+++ Material for the task
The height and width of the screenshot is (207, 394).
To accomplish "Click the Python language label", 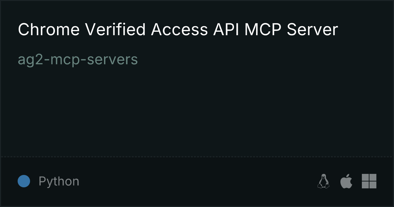I will click(x=59, y=181).
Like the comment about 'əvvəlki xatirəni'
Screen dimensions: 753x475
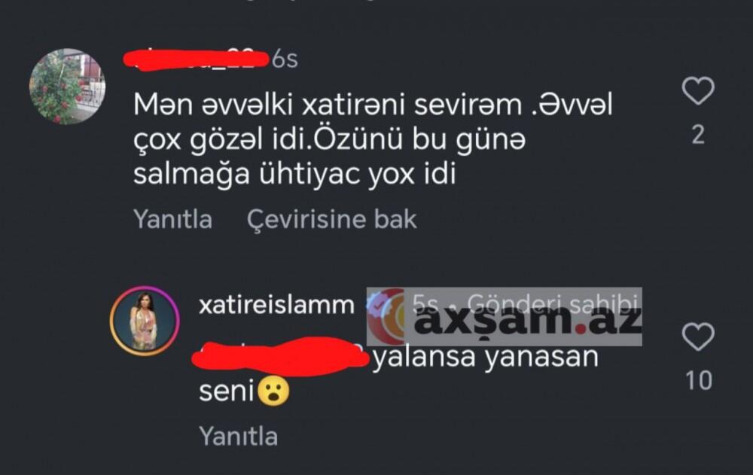click(x=698, y=90)
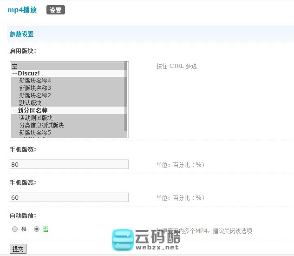Choose 新版块名称4 in the forum list
294x256 pixels.
tap(35, 81)
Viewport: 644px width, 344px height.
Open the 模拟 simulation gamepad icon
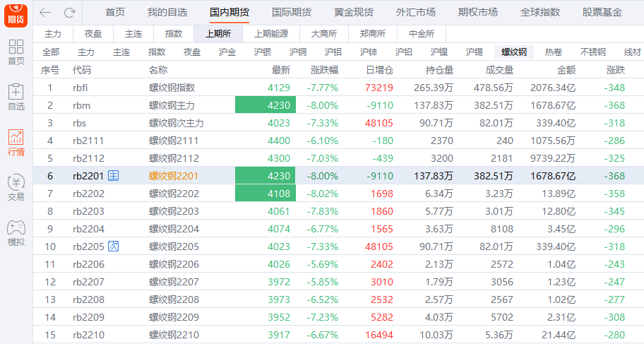(x=16, y=233)
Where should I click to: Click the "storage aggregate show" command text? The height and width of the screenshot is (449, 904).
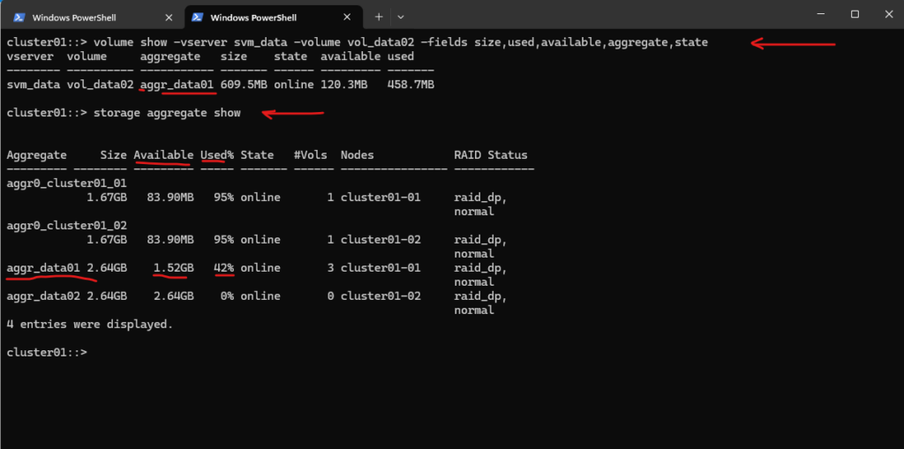coord(167,113)
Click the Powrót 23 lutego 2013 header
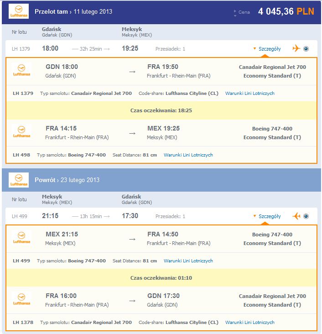This screenshot has width=322, height=334. pyautogui.click(x=67, y=180)
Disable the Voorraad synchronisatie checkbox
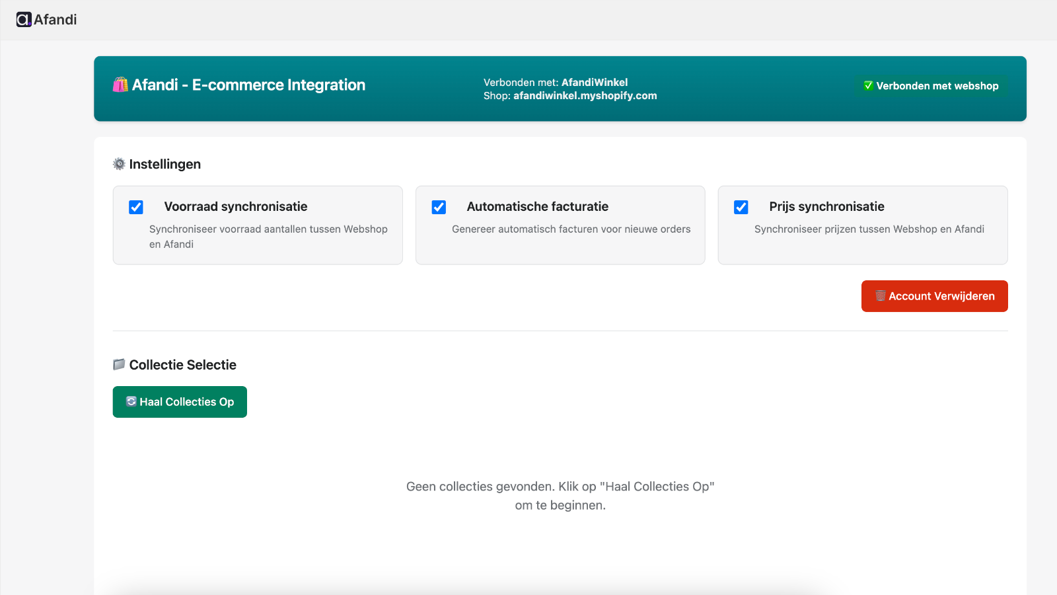Viewport: 1057px width, 595px height. (x=136, y=207)
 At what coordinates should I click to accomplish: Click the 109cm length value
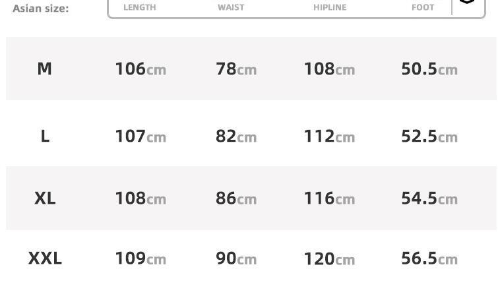click(x=140, y=258)
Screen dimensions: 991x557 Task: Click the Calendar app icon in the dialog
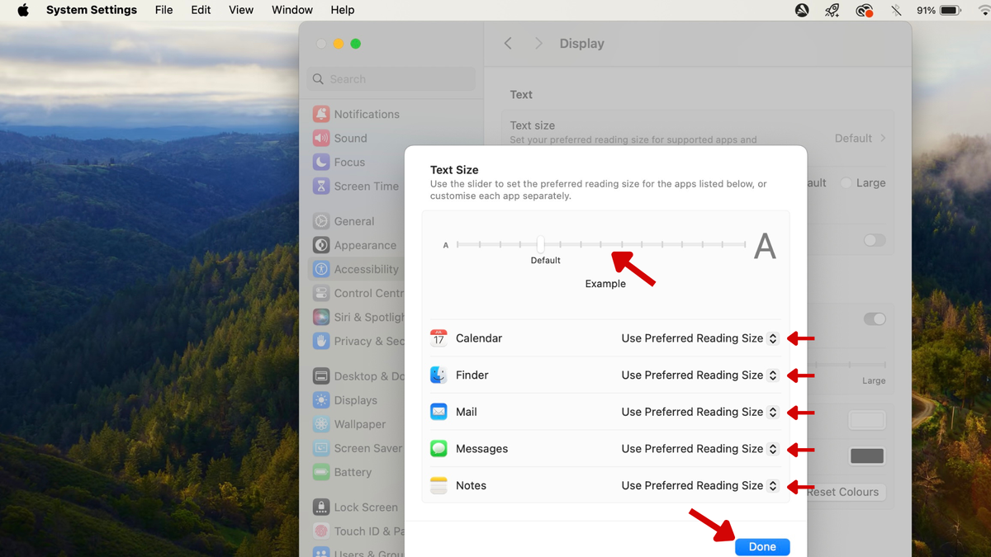pyautogui.click(x=439, y=338)
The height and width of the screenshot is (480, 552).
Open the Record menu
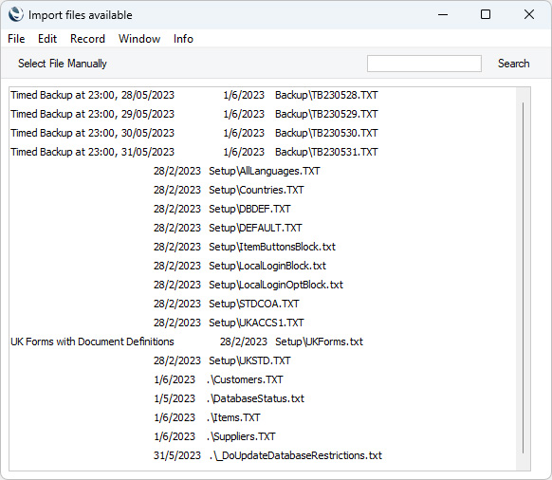click(x=87, y=39)
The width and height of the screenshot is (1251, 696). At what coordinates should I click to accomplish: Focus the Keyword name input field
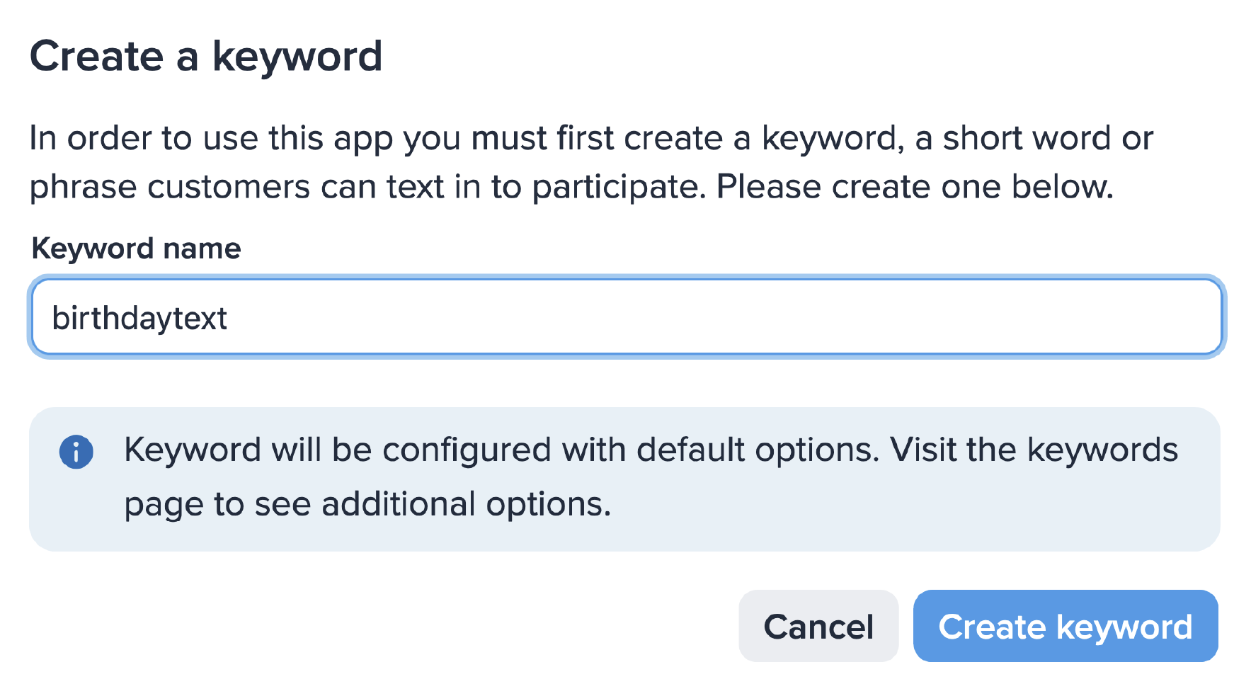pos(627,316)
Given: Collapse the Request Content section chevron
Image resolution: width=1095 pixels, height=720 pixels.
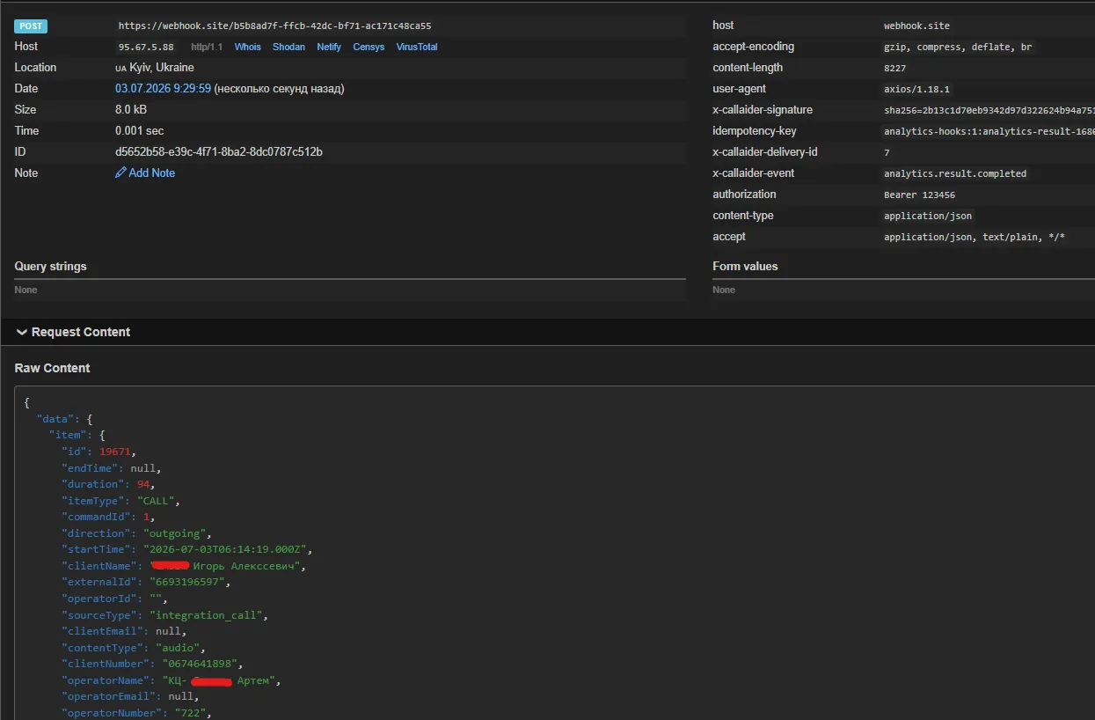Looking at the screenshot, I should point(22,332).

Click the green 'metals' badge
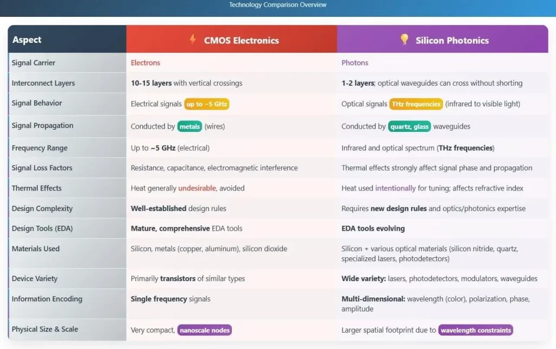click(189, 126)
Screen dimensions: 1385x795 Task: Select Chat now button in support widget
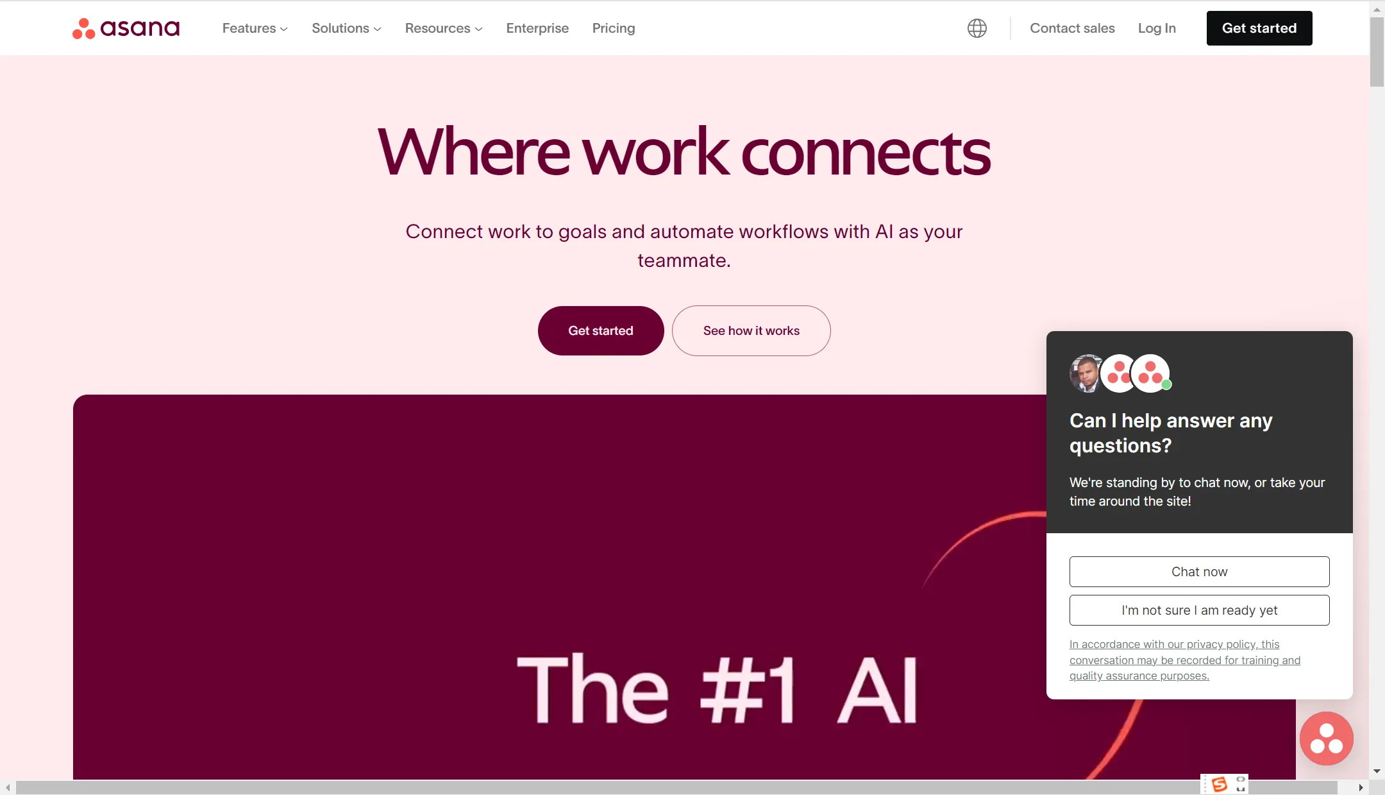tap(1200, 571)
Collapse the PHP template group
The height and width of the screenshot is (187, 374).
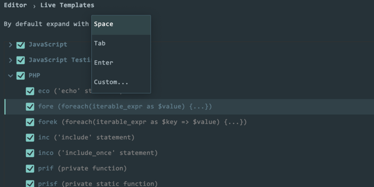point(10,76)
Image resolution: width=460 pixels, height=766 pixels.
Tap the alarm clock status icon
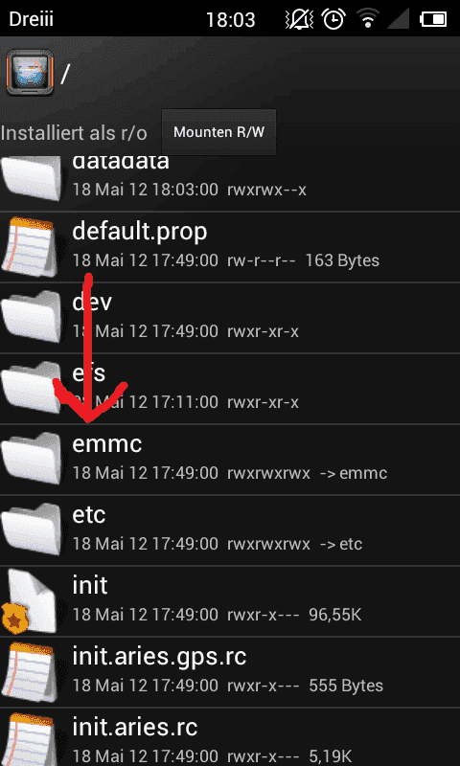click(334, 19)
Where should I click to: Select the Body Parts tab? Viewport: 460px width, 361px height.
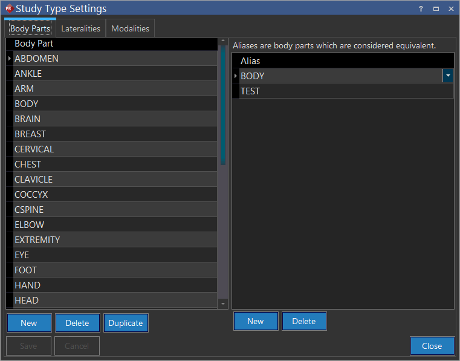click(30, 28)
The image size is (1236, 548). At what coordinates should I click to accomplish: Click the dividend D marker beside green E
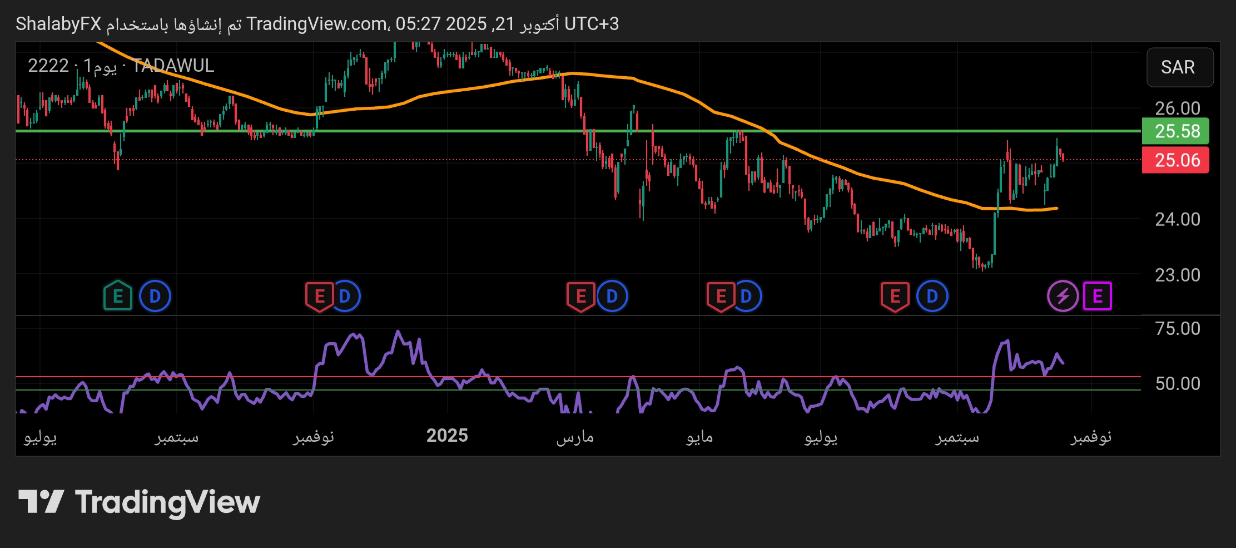pos(155,296)
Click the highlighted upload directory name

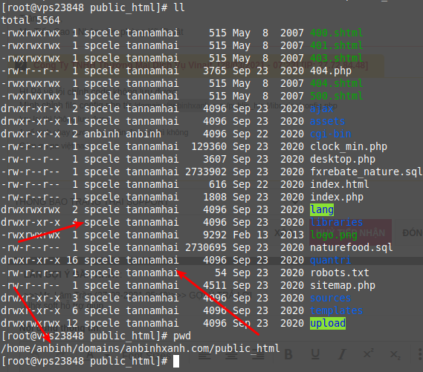[328, 323]
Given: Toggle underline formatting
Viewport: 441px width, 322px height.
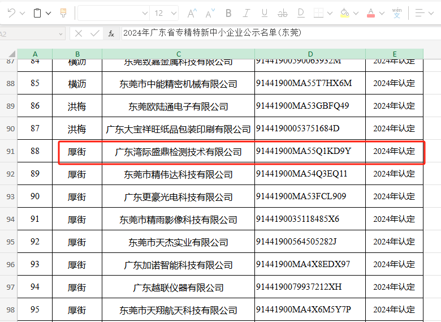Looking at the screenshot, I should tap(264, 13).
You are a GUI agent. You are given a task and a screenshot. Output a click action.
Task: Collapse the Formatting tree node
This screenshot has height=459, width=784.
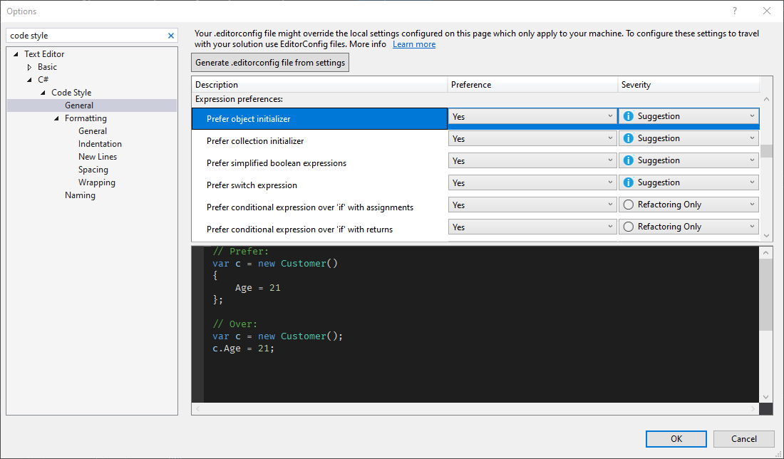coord(57,118)
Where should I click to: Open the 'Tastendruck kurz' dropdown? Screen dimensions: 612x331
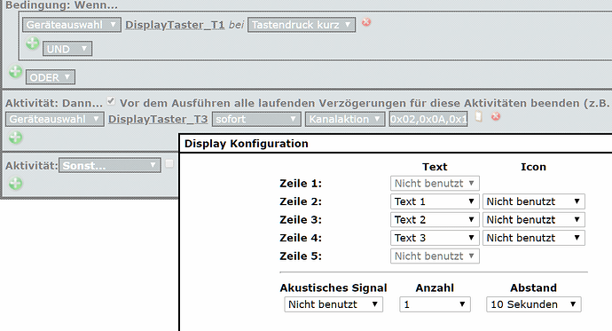coord(302,25)
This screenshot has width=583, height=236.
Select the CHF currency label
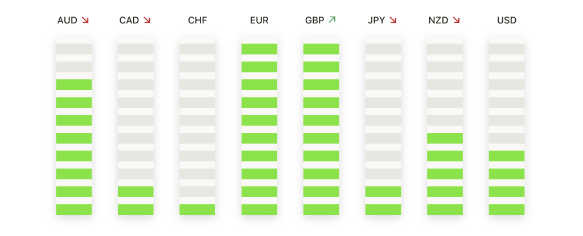pyautogui.click(x=198, y=21)
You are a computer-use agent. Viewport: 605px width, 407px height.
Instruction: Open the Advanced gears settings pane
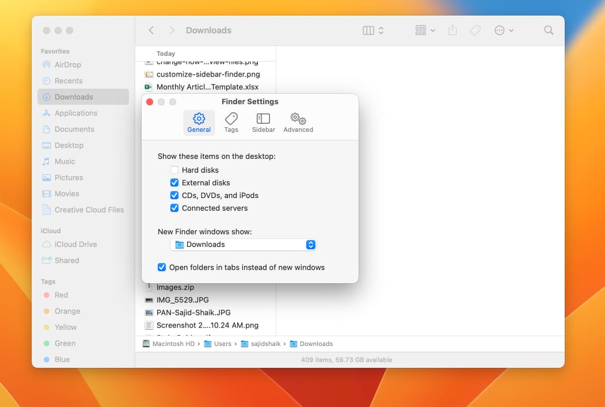[298, 123]
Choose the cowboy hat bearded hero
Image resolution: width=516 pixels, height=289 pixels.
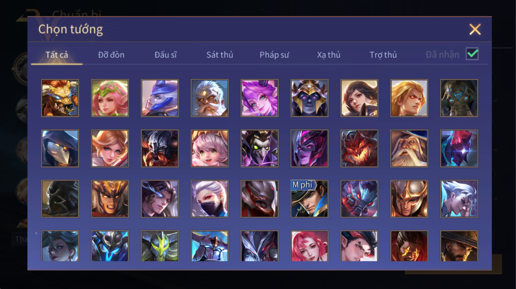click(459, 246)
++++++
Exercise directions: Although pictures appear among the entries, please set down only the lines from the one with "Open the 模拟 simulation gamepad icon" up to and including the one with "Given: Toggle underline formatting", word for word.

Reply:
Open the 模拟 simulation gamepad icon
(x=16, y=233)
Where should I click to: Click the "storage aggregate show" command text? The height and width of the screenshot is (449, 904).
coord(167,113)
Click the Powrót 23 lutego 2013 header
This screenshot has width=322, height=334. pyautogui.click(x=67, y=180)
Disable the Voorraad synchronisatie checkbox
Viewport: 1057px width, 595px height. (x=136, y=207)
 At what coordinates should I click to accomplish: Click the 109cm length value
click(x=140, y=258)
Screen dimensions: 991x557 Task: Click the Calendar app icon in the dialog
pyautogui.click(x=439, y=338)
The height and width of the screenshot is (480, 552).
Open the Record menu
click(x=87, y=39)
The width and height of the screenshot is (1251, 696). At what coordinates should I click to accomplish: Focus the Keyword name input field
pos(627,316)
Given: Collapse the Request Content section chevron
Image resolution: width=1095 pixels, height=720 pixels.
Looking at the screenshot, I should point(22,332).

Click the green 'metals' badge
click(189, 126)
Screen dimensions: 1385x795 Task: Select Chat now button in support widget
tap(1200, 571)
Collapse the PHP template group
The height and width of the screenshot is (187, 374).
point(10,76)
Image resolution: width=460 pixels, height=766 pixels.
Tap the alarm clock status icon
click(334, 19)
Where should I click to: Select the Body Parts tab? Viewport: 460px width, 361px height.
click(30, 28)
The image size is (1236, 548). At what coordinates should I click to accomplish: Click the dividend D marker beside green E
pos(155,296)
Click the highlighted upload directory name

[328, 323]
Given: Toggle underline formatting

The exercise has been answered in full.